Our Beers

Threshold beers taste good

We will focus on three core lines of beer:



Fresh and hoppy beers extending beyond traditional pale ales and IPAs to incorporate novel yeasts and modern techniques to enhance flavor and aroma.




Barrel aged specialty beers. Beers that have deep roots in old Europe and beyond, but with a personal twist. Included in this category would be imperial stouts, old ales and barrel aged sours, to name a few.




Exceedingly drinkable and uniquely flavored wild (and sometimes sour) beers of a vaguely “farmhouse” variety.

Threshold Brewing & Blending


We will regularly feature 6 beers on tap: A pale ale, an IPA, a double IPA, a farmhouse ale, an imperial stout and a seasonal rotating beer. The hoppy beers are smooth, soft in mouthfeel, with a lower bitterness than is the norm for these beers in the NW, more akin to offerings from Vermont or Massachusetts. The farmhouse ale is fresh and brightly flavored with aromatic hops and a tartness from wild yeast and hop interaction. The stout is rich and chocolatey with plenty of warming potential. We will also produce variants with fruit or spices aged in barrels. For the seasonal rotating beer, we will be taking inspiration from our beautiful city and its seasons to craft something unique for the time. In addition to the 6 regular beers we will have wine and cider on tap, as well as whatever special beers we have ready to share.
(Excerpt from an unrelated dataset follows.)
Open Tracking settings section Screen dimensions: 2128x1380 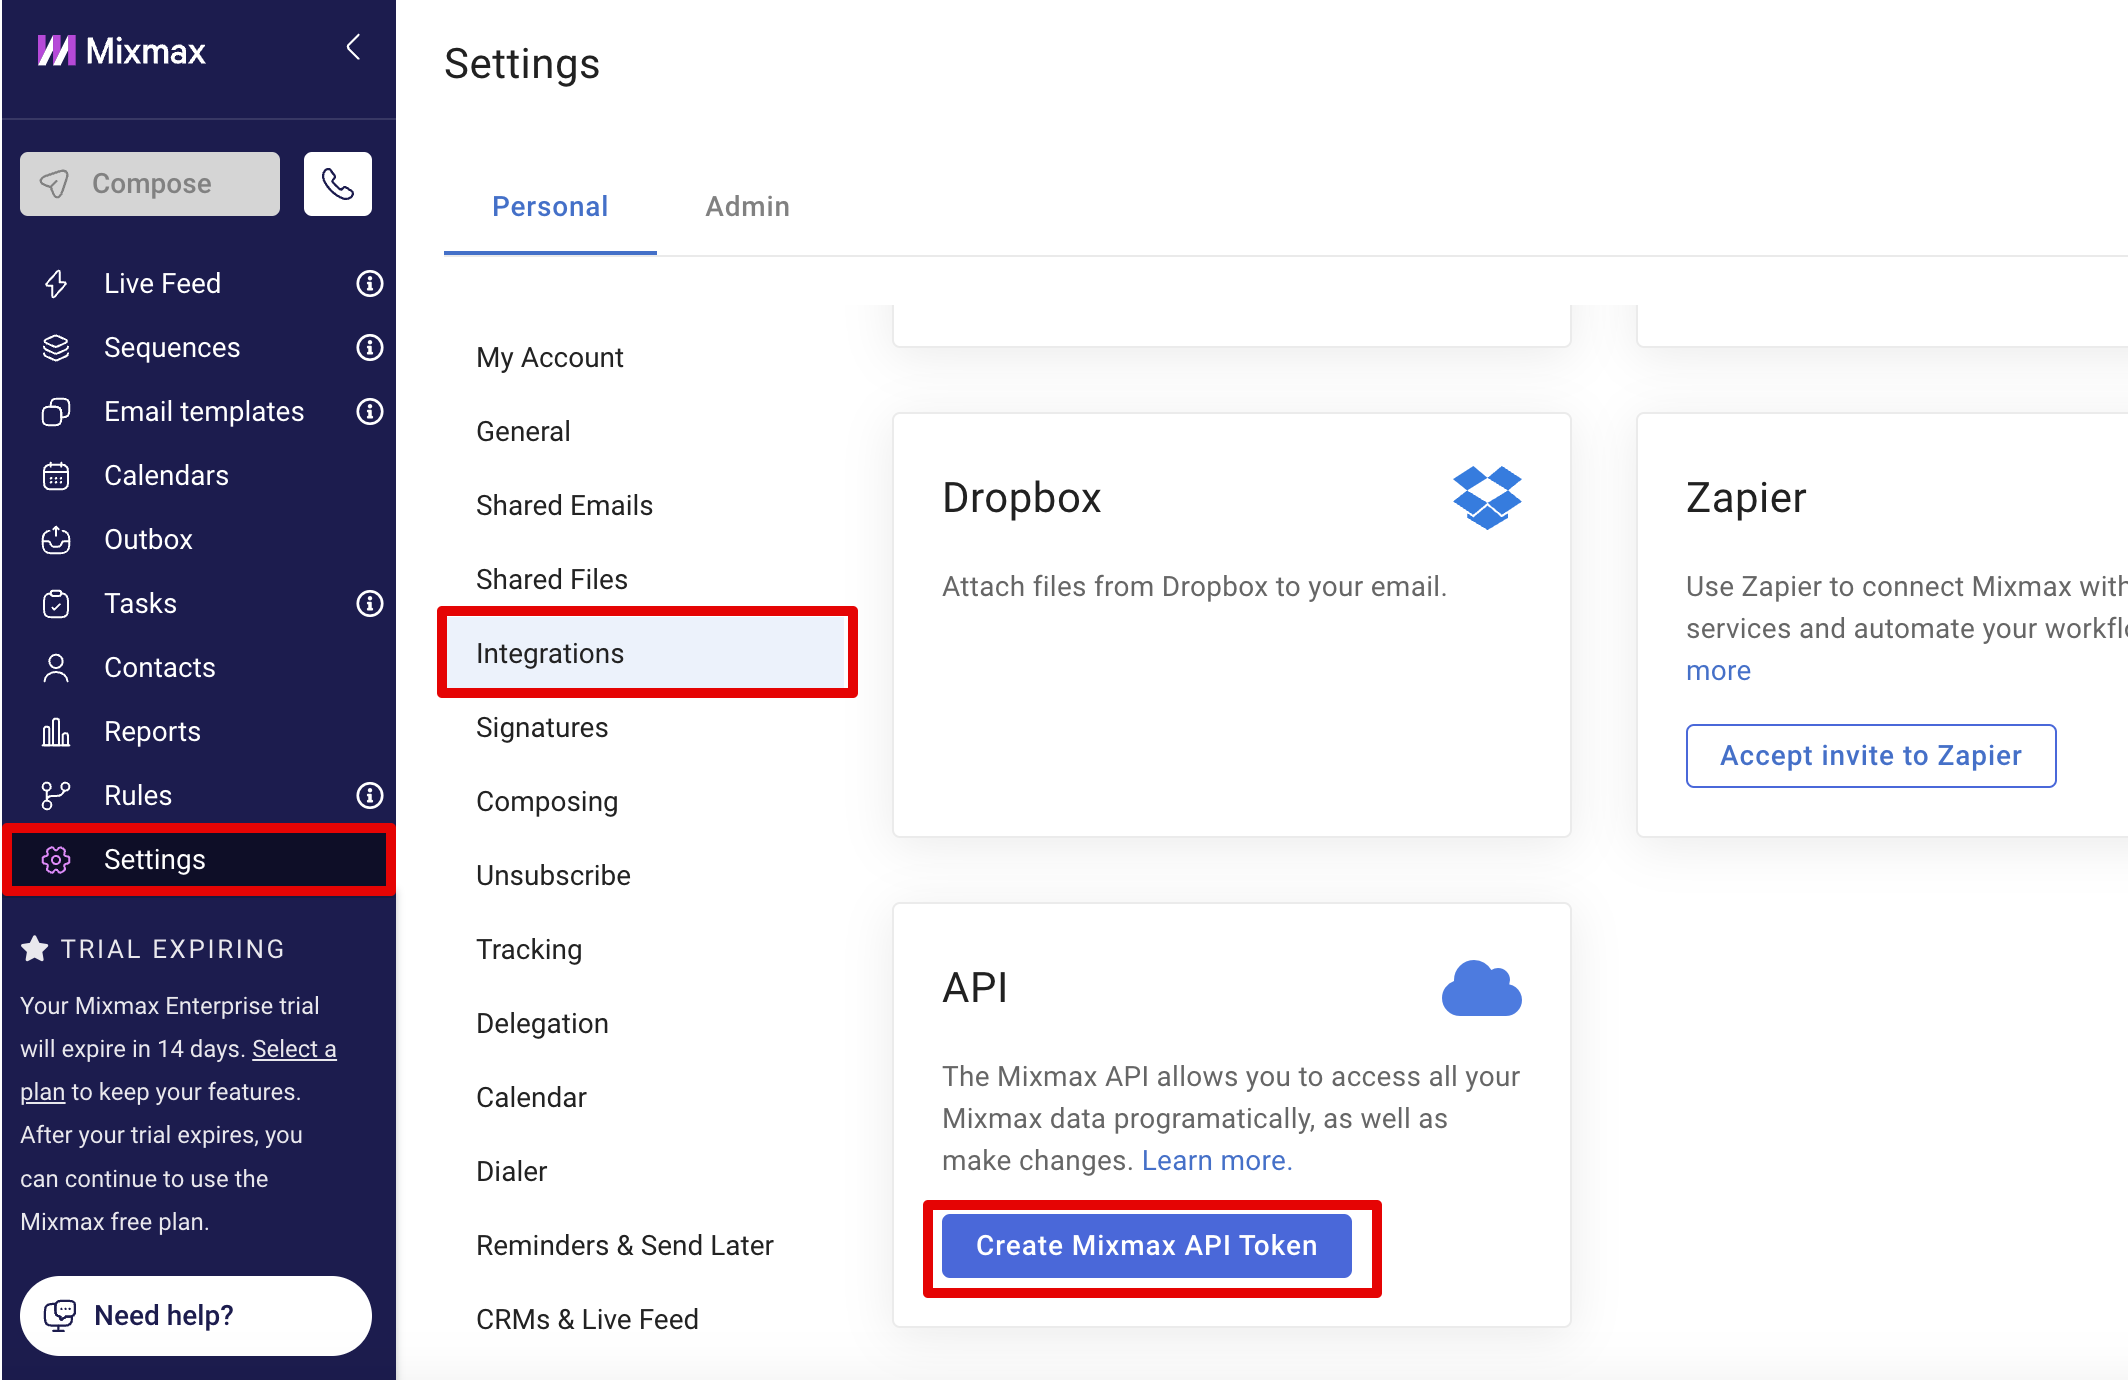[x=529, y=950]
Right away for longer term projects will be built into the brewing schedule that will age for months or years while we tend to them. Cellaring and blending specialty beers will be an outlet for growth, helping to enhance the breadth of our beers by offering rare and exotic flavor profiles in limited quantities. This is a pitch to the collectors. We will cellar brett saison, mixed-fermentation plum imperial stout, smoked barleywine, sour IPA, brett IPA, sour Belgian-style quad, dry-hopped pale sour, and many more styles for the sophisticated beer drinker that can also appeal to wine and cider lovers. The goal is drinkability, or digestibility as many Belgian brewers say.